Yeojin Jung, City College of New York
Programming Bombyx Mori Silk’s Water-Responsive Actuation Using Silica Nanoparticles
Written by Jessalyn Hui Ying Low
Spider silk is a water-responsive material found in nature and is known to be a great water-responsive actuator, but faces the issue of low availability. In this talk, Yeojin Jung shows how by engineering the Bombyx (B.) mori (silkworm) silk, water-responsiveness actuation can be enhanced, and even surpass that of natural muscles and spider silk. “Our findings could help apply natural silks as simple and scalable, but powerful water-responsive materials for practical applications,” says Jung.

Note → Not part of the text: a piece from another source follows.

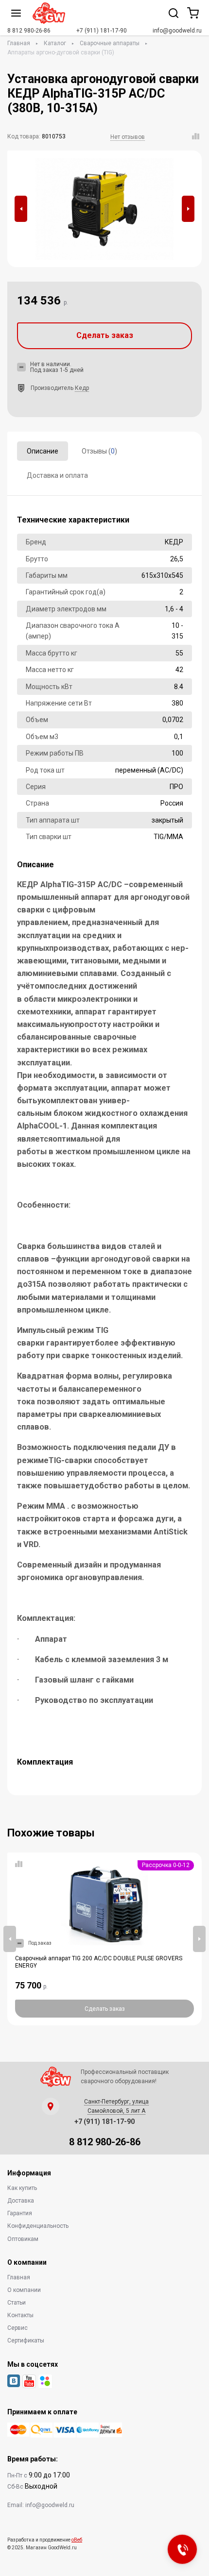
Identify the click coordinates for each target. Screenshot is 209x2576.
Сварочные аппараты (109, 43)
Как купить (22, 2188)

Jung first explains that microstructure engineering can be used to increase the water-responsiveness of B. mori silk. By subjecting the silk to water vapor or methanol treatment, β-sheet crystallinity is increased. β-sheet nanostructures are capable of translating water energy into mechanical energy, thereby showing the potential for B. mori as actuators. Moreover, Jung shares that by adding stiff silica nanoparticles to mimic stiff β-sheet crystals, water-responsiveness could be significantly increased. Fourier-transform infrared spectroscopy (FTIR) studies additionally confirmed that the silica nanoparticles had minimal effect on the silk’s microstructure, with increase in water-responsiveness energy density due to the nanoparticles instead. With the addition of silica nanoparticles, water-responsiveness energy density of B. mori silk was found to be increased to ~ 700 kJ m-3, a value much higher than that of spider silk.